Why do we humans subconsciously imitate that which we see? Some neuroscientists point to “mirror neurons,” an emerging subject of considerable interest and intense debate. Even though the science is still a bit murky, the implications could be huge.
As described by Wikipedia, “A mirror neuron is a neuron that fires both when an animal acts and when the animal observes the same action performed by another. Thus, the neuron ‘mirrors’ the behavior of the other, as though the observer were itself acting.”
Here’s a bit more science: According to authors Giacomo Rizzolatti et al.:
“Each time an individual sees an action done by another individual, neurons that represent that action are activated in the observer’s premotor cortex. This automatically induced, motor representation of the observed action corresponds to that which is spontaneously generated during active action and whose outcome is known to the acting individual. Thus, the mirror system transforms visual information into knowledge.”

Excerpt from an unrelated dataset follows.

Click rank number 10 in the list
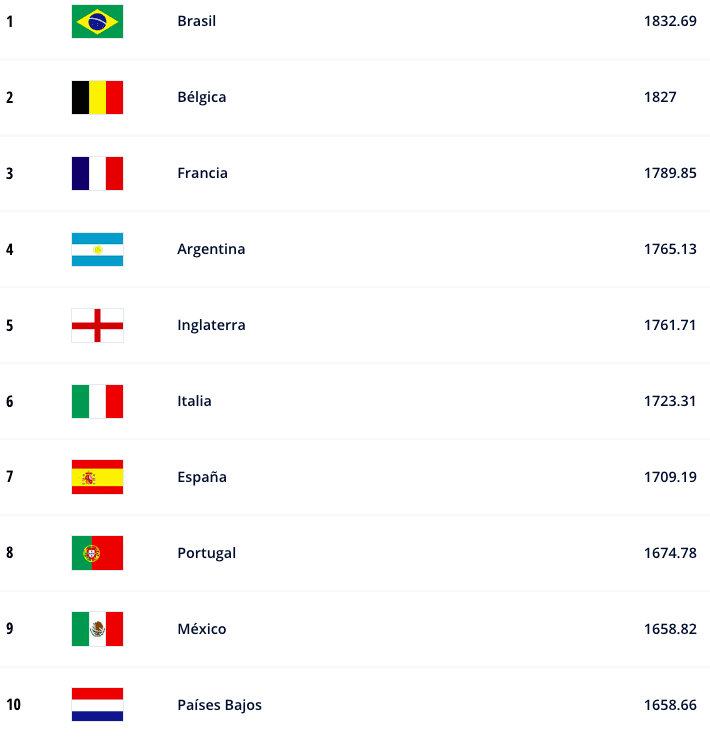click(x=13, y=705)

Your understanding of mirror neurons could be a huge boon for you as a speaker. Allan and Barbara Pease, co-authors of The Definitive Book of Body Language, report that members of your audience are more likely to accept your ideas if they are nodding and/or smiling.
The next time you give a speech, try nodding and smiling as you make a critical point. You’ll likely see many members of your audience responding in kind. And when they do, you’re that much closer to achieving your goals.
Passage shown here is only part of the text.